Google Cloud
A quick start guide for Featureform on GCP using Terraform.
This quickstart will walk through creating a few simple features, labels, and a training set using BigQuery and Firestore. We will use a transaction fraud training set.
- Python 3.7+
- An available domain/subdomain you own that can be pointed at your cluster IP
https://github.com/featureform/featureform.git
cd featureform/terraform/gcp
We'll start BigQuery, Firestore, and Google Kubernetes Engine (GKE). (Specific services can be enabled/disabled as needed in terraform.auto.tfvars)
We need to set:
export PROJECT_ID=<your-project-id> # Your GCP Project ID
export DATASET_ID=featureform # The BigQuery Dataset we'll use
export BUCKET_NAME=<your-bucket-name> # A GCP Storage Bucket where we can store test data
export COLLECTION_ID=featureform_collection # A Firestore Collection ID
export FEATUREFORM_HOST=<your-domain-name> # The domain name that you own
cd gcp_services
gcloud auth application-default login # Gives Terraform access to GCP
gcloud config set project $PROJECT_ID # Sets our GCP Project
terraform init; \
terraform apply -auto-approve \
-var="project_id=$PROJECT_ID" \
-var="bigquery_dataset_id=$DATASET_ID" \
-var="storage_bucket_name=$BUCKET_NAME" \
-var="firestore_collection_name=$COLLECTION_ID"
We need to load the GKE config into our kubeconfig.
gcloud container clusters get-credentials $(terraform output -raw kubernetes_cluster_name) --region $(terraform output -raw region)
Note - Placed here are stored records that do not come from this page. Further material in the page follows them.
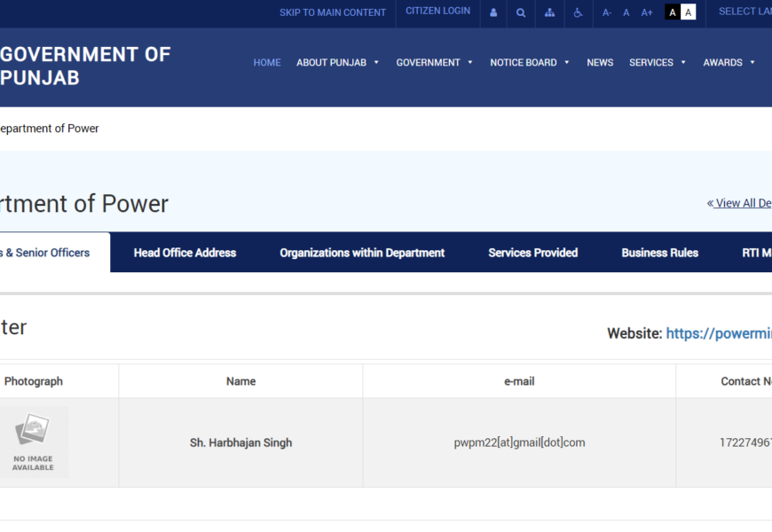Reset font size with plain A
The image size is (772, 532).
click(x=626, y=12)
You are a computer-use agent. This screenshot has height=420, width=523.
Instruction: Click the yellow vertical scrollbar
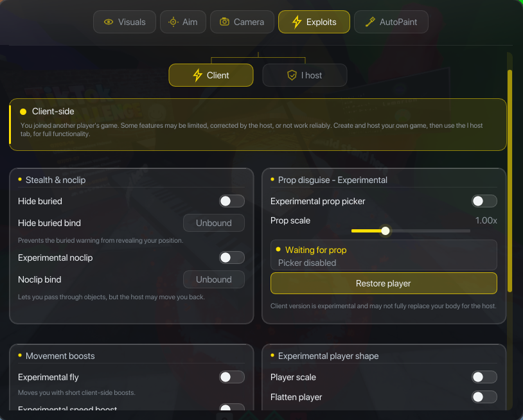[510, 181]
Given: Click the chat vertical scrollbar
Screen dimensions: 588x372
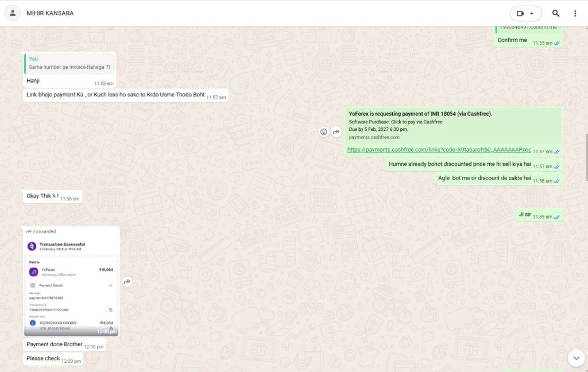Looking at the screenshot, I should 586,155.
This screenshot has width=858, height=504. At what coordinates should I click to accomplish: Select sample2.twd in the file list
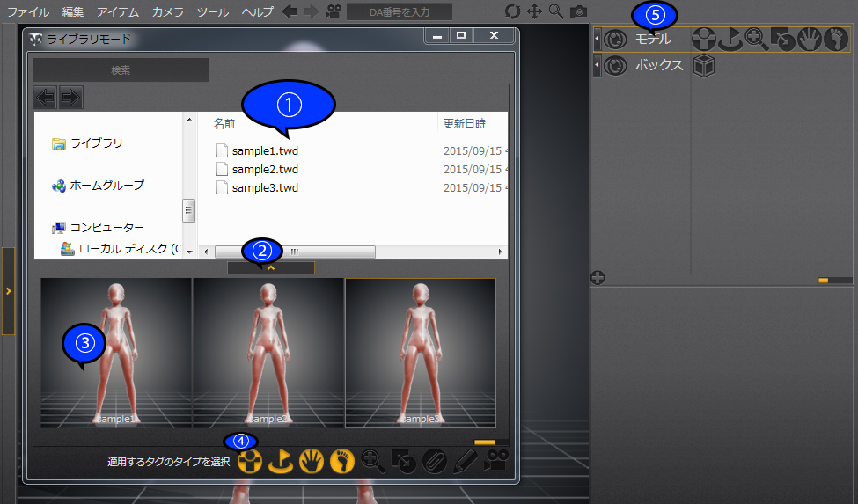coord(265,169)
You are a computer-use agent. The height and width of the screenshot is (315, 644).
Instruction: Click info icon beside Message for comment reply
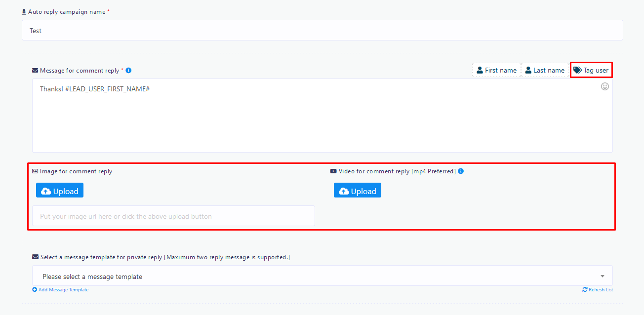click(x=128, y=71)
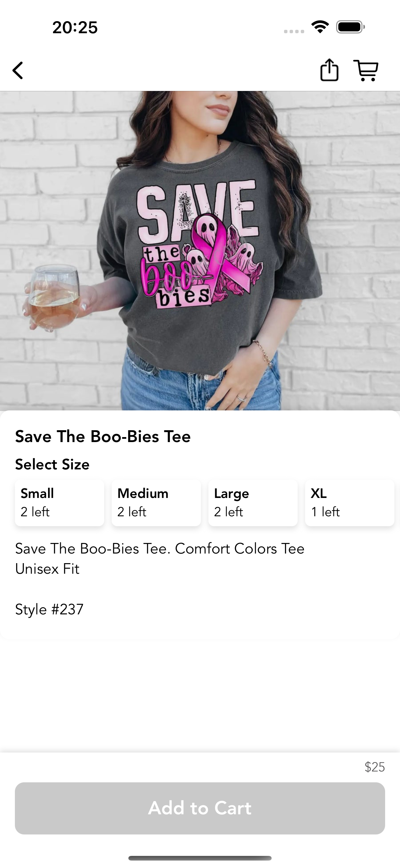Click the Add to Cart button
The image size is (400, 868).
point(200,808)
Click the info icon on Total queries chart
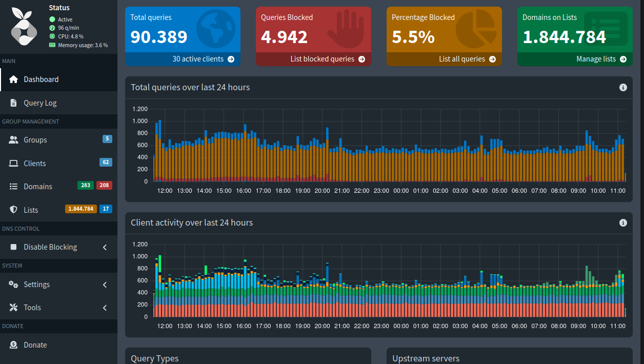 click(623, 88)
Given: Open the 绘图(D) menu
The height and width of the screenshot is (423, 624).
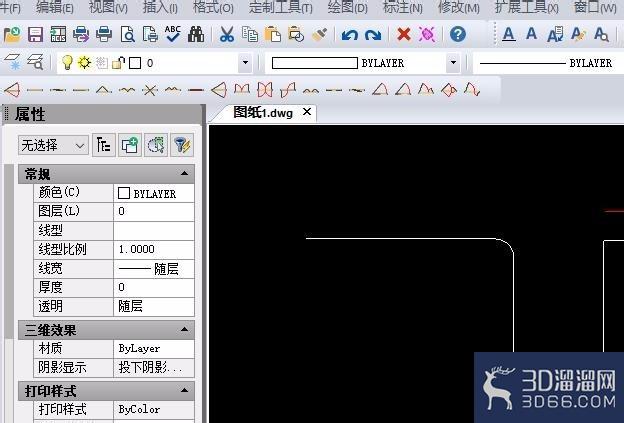Looking at the screenshot, I should pos(347,7).

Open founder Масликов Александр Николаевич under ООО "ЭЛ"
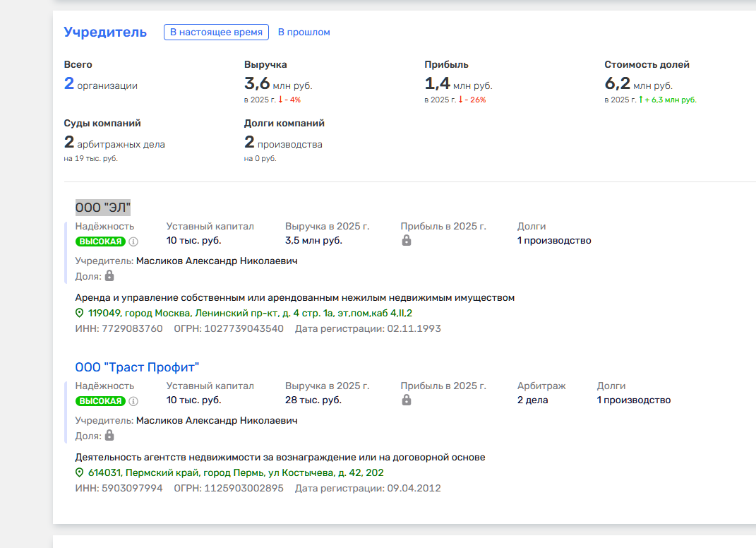tap(217, 261)
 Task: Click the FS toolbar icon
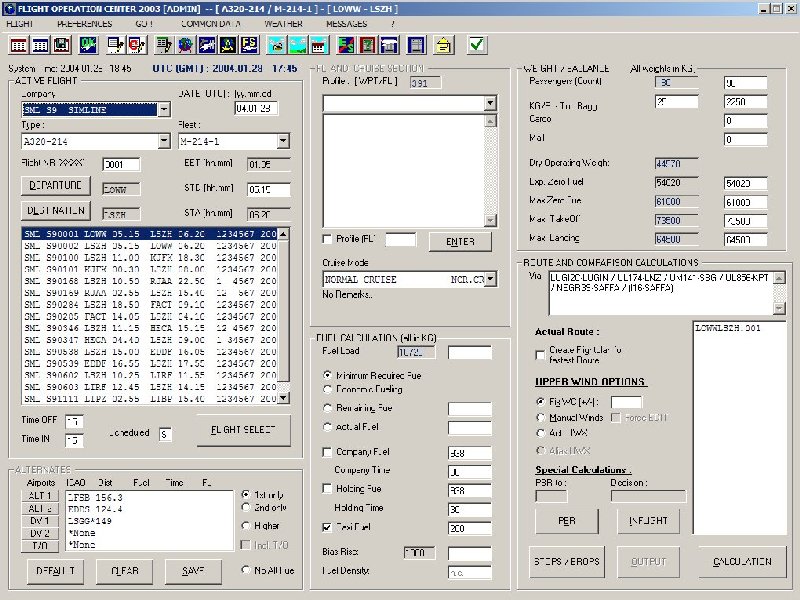pyautogui.click(x=250, y=45)
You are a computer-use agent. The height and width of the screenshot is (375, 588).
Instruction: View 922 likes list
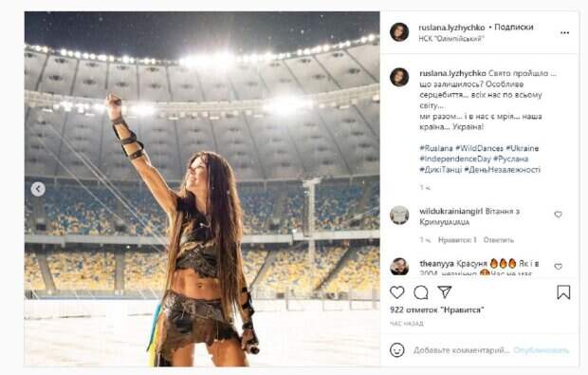(437, 310)
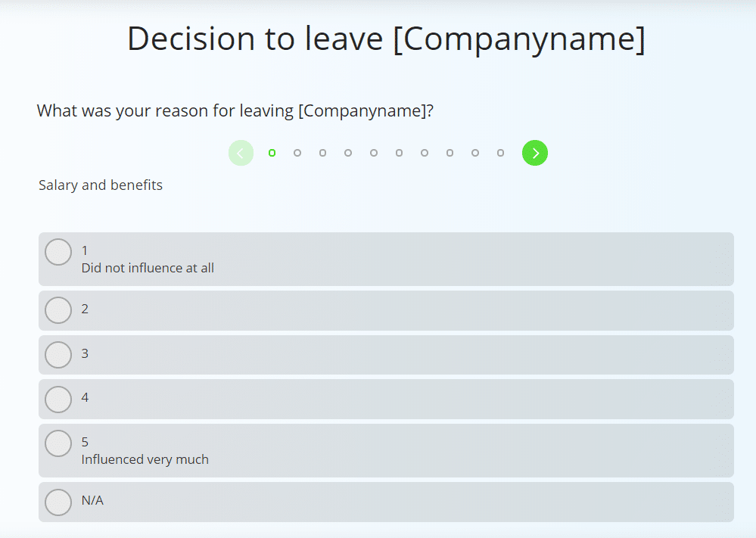Select the last pagination dot
This screenshot has height=538, width=756.
(x=500, y=153)
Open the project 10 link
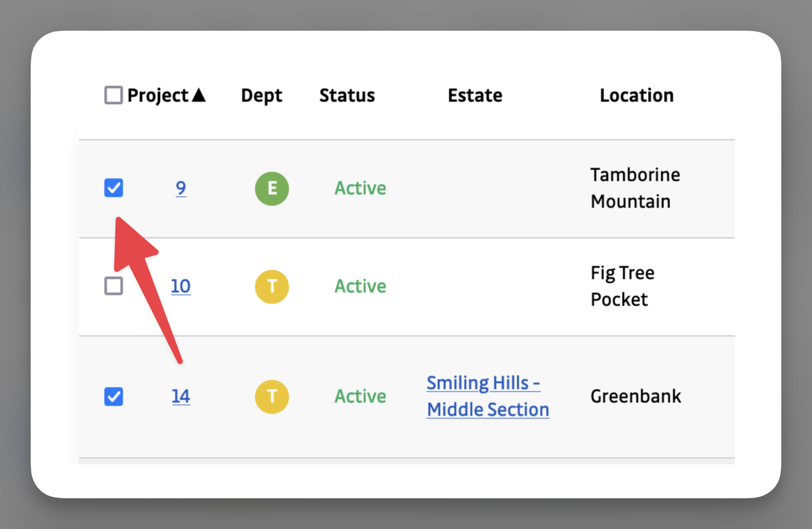This screenshot has width=812, height=529. pyautogui.click(x=181, y=286)
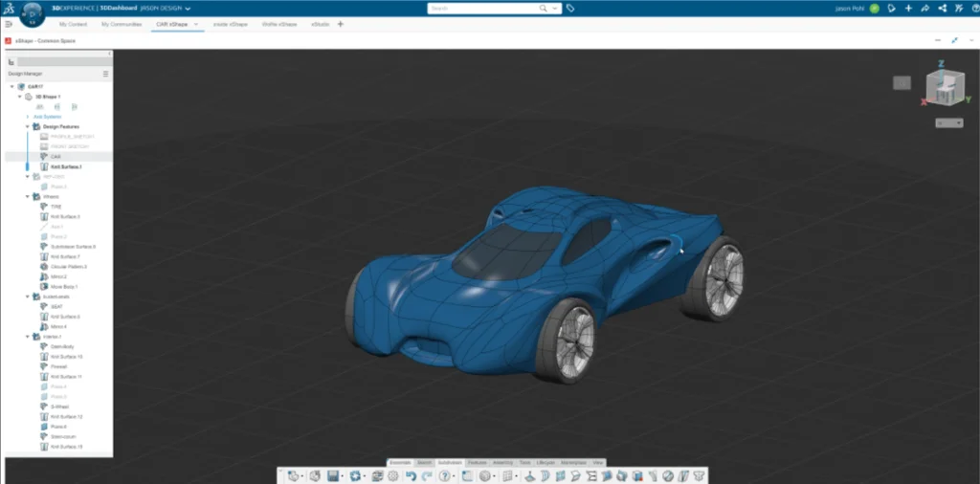Viewport: 980px width, 484px height.
Task: Open the My Communities dashboard tab
Action: coord(122,24)
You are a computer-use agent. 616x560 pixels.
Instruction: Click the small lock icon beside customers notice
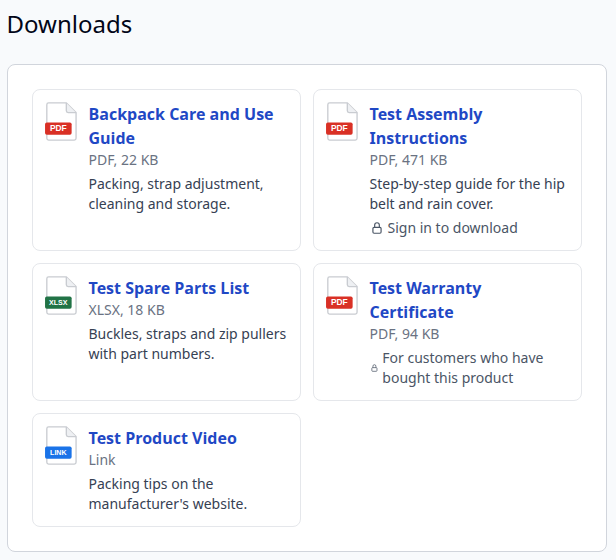(x=374, y=368)
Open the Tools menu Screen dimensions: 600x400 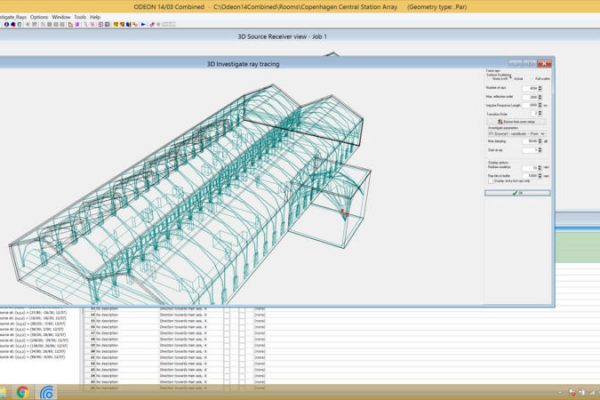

We'll use terraform to install Featureform on our GKE cluster.
cd ../featureform
terraform init; terraform apply -auto-approve -var="featureform_hostname=$FEATUREFORM_HOST"
Featureform automatically provisions a public certificate for your domain name.
To connect, you need to point your domain name at the Featureform GKE Cluster.
We can get the IP Address for the cluster using:
kubectl get ingress | grep "grpc-ingress" | awk {'print $4'} | column -t
You need to add 2 records to your DNS provider for the (sub)domain you intend to use:
- 1.A CAA record for letsencrypt.org value:
0 issuewild "letsencrypt.org"
. This allows letsencrypt to automatically generate a public certificate - 2.An A record with the value of the outputted value from above
We can load some demo data into BigQuery that we can transform and serve.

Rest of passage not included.